Les nouveaux enjeux de l'éclairage public : comment y répondre ?
Comment obtenir l'adhésion du public quand on mène un projet de végétalisation urbaine ?
Stéphane DELAVALLADE : Dès le début de l'étude, il faut impliquer la population pour qu'elle soit actrice de la démarche. On peut mettre en place des animations pour montrer où la collectivité veut aller : expliquer pourquoi on veut réduire les tontes et laisser les arbres et arbustes en port libre, créer des animations liées à la reconnaissance des végétaux, monter un club d'astronomie locale grâce à l'instauration de la trame noire, proposer des sorties nocturnes à la découverte des chauves-souris... C'est pourquoi il est nécessaire de s'appuyer sur les personnes-ressources locales qui peuvent prendre le relai pour animer des groupes.
Quand on rentre dans des programmes comme cela, c'est long et on peut rencontrer des oppositions. Ce qui est important, c'est de donner du sens, raconter une histoire. C'est pour cela que l'on doit mettre les choses en perspective, retrouver un fil directeur, susciter l'émotion.
Comment l'association Hortis peut-elle accompagner les élus intéressés par votre méthode ?

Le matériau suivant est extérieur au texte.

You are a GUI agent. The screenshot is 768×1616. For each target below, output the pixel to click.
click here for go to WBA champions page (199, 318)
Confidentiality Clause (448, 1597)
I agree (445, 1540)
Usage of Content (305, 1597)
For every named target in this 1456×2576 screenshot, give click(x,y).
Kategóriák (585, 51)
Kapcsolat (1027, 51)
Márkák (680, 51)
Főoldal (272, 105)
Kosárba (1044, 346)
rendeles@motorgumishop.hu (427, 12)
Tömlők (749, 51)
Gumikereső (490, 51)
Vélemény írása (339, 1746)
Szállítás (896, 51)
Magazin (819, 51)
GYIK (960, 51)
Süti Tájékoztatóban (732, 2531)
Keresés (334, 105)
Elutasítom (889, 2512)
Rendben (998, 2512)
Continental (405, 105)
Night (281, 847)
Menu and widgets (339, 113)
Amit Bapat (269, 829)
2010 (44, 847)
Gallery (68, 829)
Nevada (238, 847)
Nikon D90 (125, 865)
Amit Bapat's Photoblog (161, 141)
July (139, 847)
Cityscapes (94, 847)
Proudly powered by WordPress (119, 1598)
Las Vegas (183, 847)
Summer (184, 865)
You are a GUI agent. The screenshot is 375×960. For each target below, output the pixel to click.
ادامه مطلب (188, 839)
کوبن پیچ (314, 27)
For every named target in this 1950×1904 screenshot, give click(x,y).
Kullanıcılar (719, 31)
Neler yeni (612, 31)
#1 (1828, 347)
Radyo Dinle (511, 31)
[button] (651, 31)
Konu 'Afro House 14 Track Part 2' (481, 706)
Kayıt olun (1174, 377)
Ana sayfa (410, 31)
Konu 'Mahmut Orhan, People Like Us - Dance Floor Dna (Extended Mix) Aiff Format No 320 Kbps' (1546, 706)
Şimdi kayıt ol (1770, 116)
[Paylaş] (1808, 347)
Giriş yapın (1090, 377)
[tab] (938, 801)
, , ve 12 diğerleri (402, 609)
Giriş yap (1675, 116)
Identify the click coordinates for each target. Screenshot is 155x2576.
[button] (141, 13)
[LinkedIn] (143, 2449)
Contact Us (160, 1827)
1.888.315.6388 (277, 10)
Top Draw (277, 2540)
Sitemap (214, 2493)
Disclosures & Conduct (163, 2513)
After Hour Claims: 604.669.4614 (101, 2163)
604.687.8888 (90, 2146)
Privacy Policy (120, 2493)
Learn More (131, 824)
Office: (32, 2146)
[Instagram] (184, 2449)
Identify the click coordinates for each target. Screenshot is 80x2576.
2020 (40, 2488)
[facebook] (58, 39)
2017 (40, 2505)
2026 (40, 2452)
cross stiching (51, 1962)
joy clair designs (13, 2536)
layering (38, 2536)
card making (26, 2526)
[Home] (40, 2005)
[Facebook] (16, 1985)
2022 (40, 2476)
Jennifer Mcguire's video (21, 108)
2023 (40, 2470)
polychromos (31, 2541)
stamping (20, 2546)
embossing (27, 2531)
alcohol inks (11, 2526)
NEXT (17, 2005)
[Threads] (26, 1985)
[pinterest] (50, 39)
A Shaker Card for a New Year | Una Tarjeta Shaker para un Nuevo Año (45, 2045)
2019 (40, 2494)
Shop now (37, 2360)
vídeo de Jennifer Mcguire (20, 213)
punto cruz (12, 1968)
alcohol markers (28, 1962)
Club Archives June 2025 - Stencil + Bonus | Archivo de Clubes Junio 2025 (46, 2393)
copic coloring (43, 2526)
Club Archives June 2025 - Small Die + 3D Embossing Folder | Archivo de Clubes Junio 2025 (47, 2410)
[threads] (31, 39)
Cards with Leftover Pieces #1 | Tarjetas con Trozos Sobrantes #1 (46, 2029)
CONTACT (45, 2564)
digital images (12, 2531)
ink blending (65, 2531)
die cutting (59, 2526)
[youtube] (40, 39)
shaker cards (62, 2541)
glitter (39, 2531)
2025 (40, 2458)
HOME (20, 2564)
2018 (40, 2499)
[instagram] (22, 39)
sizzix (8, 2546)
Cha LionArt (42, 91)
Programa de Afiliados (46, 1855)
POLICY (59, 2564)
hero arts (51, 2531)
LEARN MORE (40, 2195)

Stéphane DELAVALLADE : Il ne faut pas hésiter à nous contacter pour avoir plus d'informations sur cette démarche méthodologique, ainsi que les associations d'élus avec lesquelles nous tissons des partenariats forts. Les collectivités peuvent proposer à leurs responsables d'espaces verts d'adhérer à l'association Hortis, nous avons même ouvert l'inscription à des professions dites « amies » : paysagistes, gestionnaires d'espaces naturels, etc.
Nous avons également un stand sur le salon Paysalia et serons présents du 30 novembre au 2 décembre 2021 pour répondre à toutes les interrogations que peuvent rencontrer les collectivités dans l'aménagement et la gestion durable de leurs espaces verts. Nous vous attendons nombreux !
Merci à Stéphane DELAVALLADE pour le partage de son expertise.